======== INFORMATION SHOWN
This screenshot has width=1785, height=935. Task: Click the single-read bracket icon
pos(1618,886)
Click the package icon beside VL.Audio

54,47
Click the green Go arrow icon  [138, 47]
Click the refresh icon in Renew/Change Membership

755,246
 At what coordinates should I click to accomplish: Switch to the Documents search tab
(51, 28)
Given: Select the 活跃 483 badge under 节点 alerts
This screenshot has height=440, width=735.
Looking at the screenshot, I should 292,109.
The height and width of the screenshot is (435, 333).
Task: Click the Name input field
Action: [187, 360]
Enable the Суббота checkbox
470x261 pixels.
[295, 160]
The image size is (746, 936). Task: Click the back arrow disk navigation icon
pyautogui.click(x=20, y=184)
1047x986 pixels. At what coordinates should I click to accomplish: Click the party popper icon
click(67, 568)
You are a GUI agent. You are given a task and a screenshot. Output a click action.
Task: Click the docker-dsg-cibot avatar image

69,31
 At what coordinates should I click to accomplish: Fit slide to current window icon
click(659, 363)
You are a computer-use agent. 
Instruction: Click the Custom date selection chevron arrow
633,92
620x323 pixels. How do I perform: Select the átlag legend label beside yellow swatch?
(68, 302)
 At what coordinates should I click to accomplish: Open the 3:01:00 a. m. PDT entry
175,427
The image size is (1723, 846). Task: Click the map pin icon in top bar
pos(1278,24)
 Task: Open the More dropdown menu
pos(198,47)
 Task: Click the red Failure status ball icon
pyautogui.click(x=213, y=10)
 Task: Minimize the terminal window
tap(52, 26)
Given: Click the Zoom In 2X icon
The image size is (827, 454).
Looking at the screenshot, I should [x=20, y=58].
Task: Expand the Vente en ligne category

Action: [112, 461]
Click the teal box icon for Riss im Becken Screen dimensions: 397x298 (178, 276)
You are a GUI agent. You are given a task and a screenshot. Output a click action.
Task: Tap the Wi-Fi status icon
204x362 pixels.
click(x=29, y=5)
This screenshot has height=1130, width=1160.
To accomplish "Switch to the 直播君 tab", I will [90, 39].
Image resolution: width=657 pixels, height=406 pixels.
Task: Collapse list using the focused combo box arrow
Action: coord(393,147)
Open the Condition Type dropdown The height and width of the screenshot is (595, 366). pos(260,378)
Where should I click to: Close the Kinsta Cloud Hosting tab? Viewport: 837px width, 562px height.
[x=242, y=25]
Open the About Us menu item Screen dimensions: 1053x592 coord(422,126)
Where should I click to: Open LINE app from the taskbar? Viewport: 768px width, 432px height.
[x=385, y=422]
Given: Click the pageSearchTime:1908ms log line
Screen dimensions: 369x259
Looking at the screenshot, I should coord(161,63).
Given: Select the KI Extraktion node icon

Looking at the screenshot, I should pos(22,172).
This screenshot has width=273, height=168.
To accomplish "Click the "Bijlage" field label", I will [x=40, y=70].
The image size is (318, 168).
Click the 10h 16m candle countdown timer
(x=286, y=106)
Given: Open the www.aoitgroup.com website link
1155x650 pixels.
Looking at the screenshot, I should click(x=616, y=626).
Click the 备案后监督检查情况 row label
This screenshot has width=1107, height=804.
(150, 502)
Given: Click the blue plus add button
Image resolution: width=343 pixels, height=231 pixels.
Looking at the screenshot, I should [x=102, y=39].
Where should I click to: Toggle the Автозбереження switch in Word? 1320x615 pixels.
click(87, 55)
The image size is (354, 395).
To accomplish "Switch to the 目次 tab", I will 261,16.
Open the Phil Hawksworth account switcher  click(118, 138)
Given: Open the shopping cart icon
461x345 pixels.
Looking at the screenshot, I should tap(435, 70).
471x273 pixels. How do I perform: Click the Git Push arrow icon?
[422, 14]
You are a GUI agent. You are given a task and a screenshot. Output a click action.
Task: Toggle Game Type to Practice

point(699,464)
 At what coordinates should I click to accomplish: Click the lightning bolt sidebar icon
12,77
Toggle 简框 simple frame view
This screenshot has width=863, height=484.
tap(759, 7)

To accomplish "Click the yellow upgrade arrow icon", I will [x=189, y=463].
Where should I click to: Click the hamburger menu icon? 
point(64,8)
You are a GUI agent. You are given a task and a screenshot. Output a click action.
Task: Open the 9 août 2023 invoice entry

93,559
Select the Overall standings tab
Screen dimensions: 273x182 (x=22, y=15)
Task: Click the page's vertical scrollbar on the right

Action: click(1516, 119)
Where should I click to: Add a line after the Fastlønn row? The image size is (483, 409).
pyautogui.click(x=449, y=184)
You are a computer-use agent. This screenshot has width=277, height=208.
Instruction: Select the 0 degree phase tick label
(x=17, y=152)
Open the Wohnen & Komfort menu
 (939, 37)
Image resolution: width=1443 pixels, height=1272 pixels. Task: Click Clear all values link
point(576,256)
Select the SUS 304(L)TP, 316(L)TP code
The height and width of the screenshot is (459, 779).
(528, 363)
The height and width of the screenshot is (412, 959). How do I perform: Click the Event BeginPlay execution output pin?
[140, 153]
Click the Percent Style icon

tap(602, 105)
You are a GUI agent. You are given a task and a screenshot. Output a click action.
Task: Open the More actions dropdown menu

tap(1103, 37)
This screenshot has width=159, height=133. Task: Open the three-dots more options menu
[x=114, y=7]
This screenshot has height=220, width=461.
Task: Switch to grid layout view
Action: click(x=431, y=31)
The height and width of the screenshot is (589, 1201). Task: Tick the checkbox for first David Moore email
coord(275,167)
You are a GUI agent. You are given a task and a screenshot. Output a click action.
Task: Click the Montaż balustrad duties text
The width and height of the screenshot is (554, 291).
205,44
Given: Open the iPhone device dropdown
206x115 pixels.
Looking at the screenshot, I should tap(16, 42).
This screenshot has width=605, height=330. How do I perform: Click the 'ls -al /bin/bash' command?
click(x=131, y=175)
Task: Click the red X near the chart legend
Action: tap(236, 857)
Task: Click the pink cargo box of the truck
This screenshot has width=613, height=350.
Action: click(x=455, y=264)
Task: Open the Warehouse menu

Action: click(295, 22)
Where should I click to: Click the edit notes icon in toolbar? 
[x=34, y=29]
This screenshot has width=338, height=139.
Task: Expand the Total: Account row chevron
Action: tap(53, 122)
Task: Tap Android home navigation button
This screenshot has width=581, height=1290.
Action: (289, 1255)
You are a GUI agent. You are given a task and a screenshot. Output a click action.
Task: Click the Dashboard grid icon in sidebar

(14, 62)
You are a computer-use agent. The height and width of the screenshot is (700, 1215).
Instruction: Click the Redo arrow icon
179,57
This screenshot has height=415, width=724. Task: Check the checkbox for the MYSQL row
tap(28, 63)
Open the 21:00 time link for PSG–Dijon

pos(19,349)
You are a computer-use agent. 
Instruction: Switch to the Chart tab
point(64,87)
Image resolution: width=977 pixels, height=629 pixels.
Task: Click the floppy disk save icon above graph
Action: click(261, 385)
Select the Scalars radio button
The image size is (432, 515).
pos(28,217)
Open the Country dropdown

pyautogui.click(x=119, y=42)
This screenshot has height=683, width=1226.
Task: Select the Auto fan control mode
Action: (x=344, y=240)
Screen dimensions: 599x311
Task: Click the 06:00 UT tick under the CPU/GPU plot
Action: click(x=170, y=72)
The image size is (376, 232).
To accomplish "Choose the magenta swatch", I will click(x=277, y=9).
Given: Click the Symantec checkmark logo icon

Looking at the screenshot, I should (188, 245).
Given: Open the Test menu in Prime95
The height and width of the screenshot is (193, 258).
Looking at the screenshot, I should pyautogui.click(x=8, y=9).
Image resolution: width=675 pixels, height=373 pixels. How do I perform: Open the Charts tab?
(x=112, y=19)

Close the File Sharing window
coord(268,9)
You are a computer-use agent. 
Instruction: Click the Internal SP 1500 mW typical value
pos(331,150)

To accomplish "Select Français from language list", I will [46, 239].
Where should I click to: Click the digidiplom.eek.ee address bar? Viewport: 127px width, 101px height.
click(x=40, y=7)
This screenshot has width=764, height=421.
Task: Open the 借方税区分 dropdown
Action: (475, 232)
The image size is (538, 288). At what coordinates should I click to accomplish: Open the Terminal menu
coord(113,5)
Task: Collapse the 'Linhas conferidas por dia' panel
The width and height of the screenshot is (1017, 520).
================
**WHAT YOU SHOULD DO**
Return, exactly as they stand, the lines from the start of the records above through the line with "Given: Select the 活跃", both ends included, and no other lines.

**SOLUTION**
This screenshot has width=1785, height=935. Task: Click the single-read bracket icon
pos(1618,886)
Click the package icon beside VL.Audio

54,47
Click the green Go arrow icon  [138, 47]
Click the refresh icon in Renew/Change Membership

755,246
 At what coordinates should I click to accomplish: Switch to the Documents search tab
(51, 28)
Given: Select the 活跃 483 badge under 节点 alerts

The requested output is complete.